*Task statement*: Below are some entries. Repeat exactly the lines from the one with "Image resolution: width=1174" through the one with "You are a computer-use agent. Image", and only those.

** Data for processing follows **

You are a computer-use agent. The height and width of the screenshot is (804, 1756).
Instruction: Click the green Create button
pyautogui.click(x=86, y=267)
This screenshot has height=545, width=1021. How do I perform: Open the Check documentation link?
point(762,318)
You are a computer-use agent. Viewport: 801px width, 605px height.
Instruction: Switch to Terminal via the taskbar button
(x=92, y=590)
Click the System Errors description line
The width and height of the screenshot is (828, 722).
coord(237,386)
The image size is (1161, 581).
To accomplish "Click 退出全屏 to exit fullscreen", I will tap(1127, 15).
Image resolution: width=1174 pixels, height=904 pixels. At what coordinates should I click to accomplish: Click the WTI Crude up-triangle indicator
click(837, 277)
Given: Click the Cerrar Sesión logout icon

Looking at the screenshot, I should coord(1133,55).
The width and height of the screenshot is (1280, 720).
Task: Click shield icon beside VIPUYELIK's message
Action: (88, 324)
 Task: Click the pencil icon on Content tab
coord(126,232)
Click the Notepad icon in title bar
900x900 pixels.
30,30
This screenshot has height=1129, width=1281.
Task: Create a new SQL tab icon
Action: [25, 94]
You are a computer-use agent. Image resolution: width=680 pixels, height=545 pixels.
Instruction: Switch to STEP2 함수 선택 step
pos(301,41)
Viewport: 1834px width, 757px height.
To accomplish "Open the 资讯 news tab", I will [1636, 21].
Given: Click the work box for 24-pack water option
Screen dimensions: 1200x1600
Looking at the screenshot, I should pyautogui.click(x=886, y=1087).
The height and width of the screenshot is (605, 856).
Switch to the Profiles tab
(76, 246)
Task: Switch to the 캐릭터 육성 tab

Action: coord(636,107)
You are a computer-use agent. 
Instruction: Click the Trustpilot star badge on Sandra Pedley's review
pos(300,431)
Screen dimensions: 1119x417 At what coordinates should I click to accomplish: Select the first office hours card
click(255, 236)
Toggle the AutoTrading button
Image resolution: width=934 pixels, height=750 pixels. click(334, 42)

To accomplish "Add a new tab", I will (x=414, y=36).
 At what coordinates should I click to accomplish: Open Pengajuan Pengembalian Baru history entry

** End of Data for processing **

*Response area*:
Image resolution: width=1174 pixels, height=904 pixels. At what coordinates should I click to accomplish: Click the WTI Crude up-triangle indicator
click(837, 277)
Given: Click the Cerrar Sesión logout icon

Looking at the screenshot, I should coord(1133,55).
The width and height of the screenshot is (1280, 720).
Task: Click shield icon beside VIPUYELIK's message
Action: (88, 324)
 Task: Click the pencil icon on Content tab
coord(126,232)
Click the Notepad icon in title bar
900x900 pixels.
30,30
This screenshot has height=1129, width=1281.
Task: Create a new SQL tab icon
Action: [25, 94]
You are a computer-use agent. Image resolution: width=680 pixels, height=545 pixels.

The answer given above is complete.